The Government can tap more resources if it musters the courage to abolish the freebies and perks unjustifiably enjoyed by government personnel and employees of service undertakings such as the railways and airlines.

The ballooning subsidies which have been causing unacceptable drain on available resources constitute another nettle that Finance Ministers have been unwilling to grasp.

The deteriorating situation will be evident from the revised estimate (Rs 53,463 crore for 2006-07) exceeding the Budget estimate of Rs 46,213 crore, and the estimate for fiscal 2007 having to be pushed up still further to Rs 54,330 crore. Likewise, food and fertiliser subsidies too are constantly on the rise.

Mr Chidambaram, during his earlier stint as Finance Minister in the United Front Government, had got a report prepared in 1997 by an independent, professional agency on the best way of easing the subsidy burden.

The present team of Dr Manmohan Singh, Mr P. Chidambaram, Dr C. Rangarajan and Dr Y. V. Reddy are in the best position to put this vexed area in proper shape.

Sacred cow

Defence expenditure is treated as a sacred cow all over the world and India is no exception.

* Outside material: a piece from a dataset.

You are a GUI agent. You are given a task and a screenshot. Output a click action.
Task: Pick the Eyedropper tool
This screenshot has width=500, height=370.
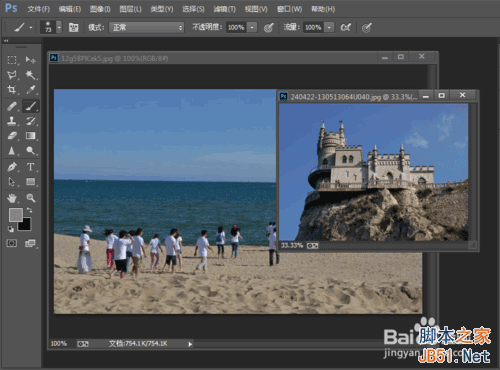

Here again, the Arun Singh Committee, appointed in 1988, had reportedly covered extensive ground and made recommendations on raising the overall effectiveness of Defence forces.

0Instead of mechanically going on increasing the allocation, the Finance Minister should take the people into confidence on the measures needed and adopted for getting the maximum bang for every buck spent under this head.